The other guys used to take the rental car out at night, smoking weed and listening to Duke Ellington. I stayed in my room, clutching my head in my hands, obsessed with the record, hating my voice. Then I’d get high and my head would fill with fanciful ideas, and I’d feel better.

I used to write record reviews for the New York Press. My old editors there were overjoyed that their scrawny music critic kid had done good; they put a cartoon of me on the cover. They faxed the cover—my giant head—to the studio. The assistant engineer Scotch-taped it to the studio wall. The next day, it had been ripped down, scraps of ripped fax paper still hanging on the tape.

While we were mixing the songs, O.J. Simpson rode in the back of a white Bronco, moving at a steady, deliberate speed, followed by a formation of cop cars, through the streets of Los Angeles. The TV reporters said he was holding a pistol to his head. People gathered on street corners and overpasses, cheering and waving signs. We watched the helicopter footage of the stately pursuit, just a mile away from where we sat.

The record came out on the same day as REM’s Monster; there was a line outside Tower Records of REM fans waiting to buy it at midnight. Stanley Ray and I went in. I found our CD stuck in some non-glorious spot at the back of the new releases rack. I was crestfallen.

“What, you think you should have a line of people waiting to buy your record?” sniffed Stanley Ray.
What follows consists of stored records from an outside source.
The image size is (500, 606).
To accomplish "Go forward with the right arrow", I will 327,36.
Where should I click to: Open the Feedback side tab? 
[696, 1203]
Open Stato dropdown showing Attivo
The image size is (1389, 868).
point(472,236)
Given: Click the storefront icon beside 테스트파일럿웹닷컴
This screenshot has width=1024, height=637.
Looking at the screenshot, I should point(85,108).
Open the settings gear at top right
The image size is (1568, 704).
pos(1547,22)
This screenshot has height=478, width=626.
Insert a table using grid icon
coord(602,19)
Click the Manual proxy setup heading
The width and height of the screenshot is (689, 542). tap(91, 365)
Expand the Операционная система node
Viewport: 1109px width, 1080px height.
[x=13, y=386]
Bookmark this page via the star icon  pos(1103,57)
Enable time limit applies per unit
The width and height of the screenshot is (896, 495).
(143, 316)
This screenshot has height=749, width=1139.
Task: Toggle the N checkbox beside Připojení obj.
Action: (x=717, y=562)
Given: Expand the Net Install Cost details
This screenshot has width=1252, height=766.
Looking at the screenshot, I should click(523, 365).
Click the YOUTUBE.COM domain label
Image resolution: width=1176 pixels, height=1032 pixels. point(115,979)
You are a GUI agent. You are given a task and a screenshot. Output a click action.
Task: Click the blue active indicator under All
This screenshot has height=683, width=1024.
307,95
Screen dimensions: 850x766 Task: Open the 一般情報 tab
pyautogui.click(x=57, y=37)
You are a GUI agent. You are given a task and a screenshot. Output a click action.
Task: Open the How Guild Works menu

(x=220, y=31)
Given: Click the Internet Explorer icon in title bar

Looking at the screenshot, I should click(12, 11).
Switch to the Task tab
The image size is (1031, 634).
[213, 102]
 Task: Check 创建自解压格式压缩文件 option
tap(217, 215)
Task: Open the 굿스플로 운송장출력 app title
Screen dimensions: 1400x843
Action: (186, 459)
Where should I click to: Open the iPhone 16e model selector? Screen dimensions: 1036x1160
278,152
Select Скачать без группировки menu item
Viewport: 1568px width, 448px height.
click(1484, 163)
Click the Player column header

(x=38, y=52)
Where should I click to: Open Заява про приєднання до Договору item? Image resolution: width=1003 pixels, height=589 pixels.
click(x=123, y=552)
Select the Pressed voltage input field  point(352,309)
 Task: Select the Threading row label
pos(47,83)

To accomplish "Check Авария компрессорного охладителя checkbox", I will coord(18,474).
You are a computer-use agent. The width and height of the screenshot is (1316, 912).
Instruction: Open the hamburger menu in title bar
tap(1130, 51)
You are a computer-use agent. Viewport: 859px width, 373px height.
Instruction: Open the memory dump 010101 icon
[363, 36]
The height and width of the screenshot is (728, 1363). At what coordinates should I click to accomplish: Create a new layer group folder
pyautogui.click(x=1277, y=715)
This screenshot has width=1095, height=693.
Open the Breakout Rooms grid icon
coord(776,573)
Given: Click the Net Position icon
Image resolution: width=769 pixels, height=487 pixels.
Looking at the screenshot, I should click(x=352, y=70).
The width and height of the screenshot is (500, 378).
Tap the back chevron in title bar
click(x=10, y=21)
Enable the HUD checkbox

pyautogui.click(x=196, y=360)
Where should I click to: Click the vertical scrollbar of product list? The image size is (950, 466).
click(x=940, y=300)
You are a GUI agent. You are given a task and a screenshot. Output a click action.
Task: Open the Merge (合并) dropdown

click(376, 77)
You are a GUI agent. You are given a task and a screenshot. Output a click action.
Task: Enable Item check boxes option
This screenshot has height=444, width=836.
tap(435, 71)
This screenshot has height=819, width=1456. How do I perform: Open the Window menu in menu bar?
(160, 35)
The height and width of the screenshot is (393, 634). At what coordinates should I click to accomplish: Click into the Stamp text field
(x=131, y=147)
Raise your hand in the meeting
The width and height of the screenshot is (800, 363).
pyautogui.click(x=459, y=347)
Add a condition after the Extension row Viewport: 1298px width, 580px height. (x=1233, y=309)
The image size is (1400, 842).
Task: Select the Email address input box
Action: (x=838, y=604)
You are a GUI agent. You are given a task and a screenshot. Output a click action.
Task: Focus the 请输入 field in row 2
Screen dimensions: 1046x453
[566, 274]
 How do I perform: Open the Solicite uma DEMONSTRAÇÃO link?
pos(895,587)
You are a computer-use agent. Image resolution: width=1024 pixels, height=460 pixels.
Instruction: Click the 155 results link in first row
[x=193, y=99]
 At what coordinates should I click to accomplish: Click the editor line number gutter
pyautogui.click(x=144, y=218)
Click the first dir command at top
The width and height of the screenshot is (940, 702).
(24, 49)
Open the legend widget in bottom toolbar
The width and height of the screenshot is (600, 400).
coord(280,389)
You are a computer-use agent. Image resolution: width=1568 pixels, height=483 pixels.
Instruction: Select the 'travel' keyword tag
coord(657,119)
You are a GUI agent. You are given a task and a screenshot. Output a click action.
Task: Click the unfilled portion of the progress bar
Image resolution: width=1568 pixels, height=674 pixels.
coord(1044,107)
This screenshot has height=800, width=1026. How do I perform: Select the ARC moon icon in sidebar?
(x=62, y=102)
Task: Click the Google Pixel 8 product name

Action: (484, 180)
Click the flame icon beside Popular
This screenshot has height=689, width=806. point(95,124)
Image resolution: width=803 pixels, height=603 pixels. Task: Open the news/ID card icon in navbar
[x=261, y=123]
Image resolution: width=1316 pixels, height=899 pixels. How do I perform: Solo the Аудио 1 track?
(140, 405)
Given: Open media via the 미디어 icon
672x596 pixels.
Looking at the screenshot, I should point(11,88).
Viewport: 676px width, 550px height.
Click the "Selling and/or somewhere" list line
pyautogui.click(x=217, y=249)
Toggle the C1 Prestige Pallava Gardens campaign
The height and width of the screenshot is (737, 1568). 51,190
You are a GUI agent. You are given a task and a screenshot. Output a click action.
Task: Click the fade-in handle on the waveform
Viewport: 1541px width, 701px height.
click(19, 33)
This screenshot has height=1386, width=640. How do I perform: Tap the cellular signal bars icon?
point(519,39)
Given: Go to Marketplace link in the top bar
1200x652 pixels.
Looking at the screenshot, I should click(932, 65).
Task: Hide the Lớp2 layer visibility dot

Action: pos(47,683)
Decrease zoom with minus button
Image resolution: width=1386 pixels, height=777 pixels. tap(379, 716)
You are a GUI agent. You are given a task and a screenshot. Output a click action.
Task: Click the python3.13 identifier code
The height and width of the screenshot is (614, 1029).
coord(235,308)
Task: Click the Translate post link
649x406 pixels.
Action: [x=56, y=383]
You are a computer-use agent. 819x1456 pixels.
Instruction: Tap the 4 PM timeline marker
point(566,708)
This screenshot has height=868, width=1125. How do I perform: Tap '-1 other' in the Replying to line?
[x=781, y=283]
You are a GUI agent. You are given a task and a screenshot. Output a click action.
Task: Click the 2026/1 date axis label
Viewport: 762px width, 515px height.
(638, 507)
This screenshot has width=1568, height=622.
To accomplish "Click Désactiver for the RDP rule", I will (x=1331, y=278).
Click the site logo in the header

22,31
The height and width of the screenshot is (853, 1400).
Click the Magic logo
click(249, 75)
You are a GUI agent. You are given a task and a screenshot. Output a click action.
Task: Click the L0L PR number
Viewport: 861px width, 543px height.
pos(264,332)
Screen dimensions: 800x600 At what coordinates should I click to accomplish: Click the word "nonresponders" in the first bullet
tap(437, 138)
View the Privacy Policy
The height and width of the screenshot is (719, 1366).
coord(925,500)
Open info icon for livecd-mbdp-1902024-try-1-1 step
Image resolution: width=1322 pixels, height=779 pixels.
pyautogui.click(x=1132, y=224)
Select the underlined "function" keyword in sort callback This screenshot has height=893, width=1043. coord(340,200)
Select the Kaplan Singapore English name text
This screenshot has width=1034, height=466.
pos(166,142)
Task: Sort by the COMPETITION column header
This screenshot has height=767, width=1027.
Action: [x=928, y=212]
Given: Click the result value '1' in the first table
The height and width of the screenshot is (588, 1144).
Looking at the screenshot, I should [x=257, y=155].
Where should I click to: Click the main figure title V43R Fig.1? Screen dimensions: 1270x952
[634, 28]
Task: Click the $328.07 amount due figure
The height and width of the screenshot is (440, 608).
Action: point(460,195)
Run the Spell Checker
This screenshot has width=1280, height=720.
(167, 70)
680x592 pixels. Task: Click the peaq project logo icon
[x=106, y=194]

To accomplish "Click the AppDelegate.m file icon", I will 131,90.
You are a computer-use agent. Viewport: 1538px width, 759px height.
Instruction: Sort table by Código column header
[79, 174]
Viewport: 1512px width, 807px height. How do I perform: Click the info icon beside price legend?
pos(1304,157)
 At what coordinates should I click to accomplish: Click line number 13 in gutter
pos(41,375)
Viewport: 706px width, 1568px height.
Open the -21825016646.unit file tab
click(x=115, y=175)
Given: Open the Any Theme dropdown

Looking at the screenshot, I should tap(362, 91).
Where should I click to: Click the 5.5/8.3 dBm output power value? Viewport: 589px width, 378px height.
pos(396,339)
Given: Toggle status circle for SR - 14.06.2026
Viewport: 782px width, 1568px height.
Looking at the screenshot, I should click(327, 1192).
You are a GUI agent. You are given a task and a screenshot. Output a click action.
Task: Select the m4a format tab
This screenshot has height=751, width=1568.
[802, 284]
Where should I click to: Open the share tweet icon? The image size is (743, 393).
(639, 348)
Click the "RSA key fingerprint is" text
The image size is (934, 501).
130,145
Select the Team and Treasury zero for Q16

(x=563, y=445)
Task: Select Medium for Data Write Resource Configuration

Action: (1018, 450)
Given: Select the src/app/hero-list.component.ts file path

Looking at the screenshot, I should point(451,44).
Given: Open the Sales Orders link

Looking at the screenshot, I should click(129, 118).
I bought a copy and listened to it at home. It sounded like shit to me.

I got high, and listened again. It sounded better.

There were some good reviews. Four stars in Rolling Stone. I was eager to read to the review in Spin, because I actually read Spin. The Spin critic talked about the psychedelic production, the depth, the texture, the robustness of the sound. “In fact, Ruby Vroom might have been one of 1994’s most inviting sonic spaces.”

Paragraph break; next paragraph was one sentence long:

“If it weren’t for the vocals.”

It went on to call me white; a kind of irredeemable whiteness, white without consciousness, not the arch whiteness of Beck or the Beastie Boys. They’re doing something interesting, but this guy, he’s just white.

I felt it. I took it into my heart. At last I knew I was right; my band was a great band, and I was a lowly thing attached to it.

We played a big Warner Bros. showcase at a ballroom on Thirty-fourth Street. There were four bands from the label, and in between they projected clips from Warner Bros.–produced sitcoms. A guy in a Bugs Bunny suit wandered in the crowd. Backstage, they had me do a chat room thing, which I’d never done before. There were three or four chatters, and they all wanted to talk to the lead singer from Saint Etienne: hello? is this sarah? sarah are you there?

(Chat room appearances became faddish. Usually they wanted you to call somebody sitting at a terminal somewhere, and they’d read the questions to you and type your answers out. I refused to do them, because I was snooty about my spelling and punctuation, which they always bungled. It’s an abuse of the medium, I told the stupefied publicists.)

I met a dark haired, quasi-goth girl from Hackensack with fishnet stockings and an elaborate Italian name. We ended up backstage with my hand up her dress. We sniffed some heroin. I got her number but never called her, because I knew she’d come back with heroin every time, and I had too much at stake to become a junkie.

It was the advent of the dial-up modem, and our manager had gotten us an AOL account; each of us had a screen name we could sign in under. One day my phone rang; I picked up, and heard click. I dialed *69, a recent innovation in prank-call prevention; you’d dial it and it’d connect you to the number that just called.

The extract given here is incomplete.